### [To do]
If a line in the data holds the string "first", list it.
....................
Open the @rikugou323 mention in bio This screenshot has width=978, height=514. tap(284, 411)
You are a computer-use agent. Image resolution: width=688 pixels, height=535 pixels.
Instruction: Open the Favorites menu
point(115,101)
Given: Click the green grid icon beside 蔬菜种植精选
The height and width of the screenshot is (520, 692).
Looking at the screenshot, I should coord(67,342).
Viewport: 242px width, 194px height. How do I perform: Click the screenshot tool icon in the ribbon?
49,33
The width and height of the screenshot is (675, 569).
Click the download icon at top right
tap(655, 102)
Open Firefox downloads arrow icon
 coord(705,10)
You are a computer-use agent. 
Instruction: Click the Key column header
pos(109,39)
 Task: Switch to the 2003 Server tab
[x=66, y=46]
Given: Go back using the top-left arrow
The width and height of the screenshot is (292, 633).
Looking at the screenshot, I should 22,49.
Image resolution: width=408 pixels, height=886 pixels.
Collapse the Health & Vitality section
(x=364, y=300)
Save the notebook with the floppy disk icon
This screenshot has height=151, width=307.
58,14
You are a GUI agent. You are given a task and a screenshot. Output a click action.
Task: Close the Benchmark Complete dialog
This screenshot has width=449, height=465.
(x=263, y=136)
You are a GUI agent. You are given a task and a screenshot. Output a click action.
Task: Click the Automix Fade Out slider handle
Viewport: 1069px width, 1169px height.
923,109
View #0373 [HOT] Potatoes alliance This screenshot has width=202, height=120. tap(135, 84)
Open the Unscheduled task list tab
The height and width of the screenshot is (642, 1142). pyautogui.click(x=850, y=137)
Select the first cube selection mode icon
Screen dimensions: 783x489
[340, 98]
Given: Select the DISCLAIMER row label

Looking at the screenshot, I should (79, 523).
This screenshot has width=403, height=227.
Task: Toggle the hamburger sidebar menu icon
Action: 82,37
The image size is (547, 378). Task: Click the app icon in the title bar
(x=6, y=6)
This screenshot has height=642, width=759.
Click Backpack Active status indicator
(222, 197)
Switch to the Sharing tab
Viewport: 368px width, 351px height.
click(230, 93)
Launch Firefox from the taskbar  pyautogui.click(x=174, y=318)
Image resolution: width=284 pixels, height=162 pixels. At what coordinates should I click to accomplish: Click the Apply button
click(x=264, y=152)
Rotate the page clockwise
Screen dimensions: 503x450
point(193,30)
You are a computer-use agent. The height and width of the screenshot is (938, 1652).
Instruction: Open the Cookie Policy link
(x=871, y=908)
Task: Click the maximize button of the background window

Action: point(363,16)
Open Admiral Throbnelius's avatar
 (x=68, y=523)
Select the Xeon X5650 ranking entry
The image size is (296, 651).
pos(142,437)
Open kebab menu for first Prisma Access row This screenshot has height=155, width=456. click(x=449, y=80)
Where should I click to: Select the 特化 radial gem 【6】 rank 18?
....................
### [Your response]
Select the first cube selection mode icon
Open kebab menu for first Prisma Access row This screenshot has height=155, width=456. click(x=449, y=80)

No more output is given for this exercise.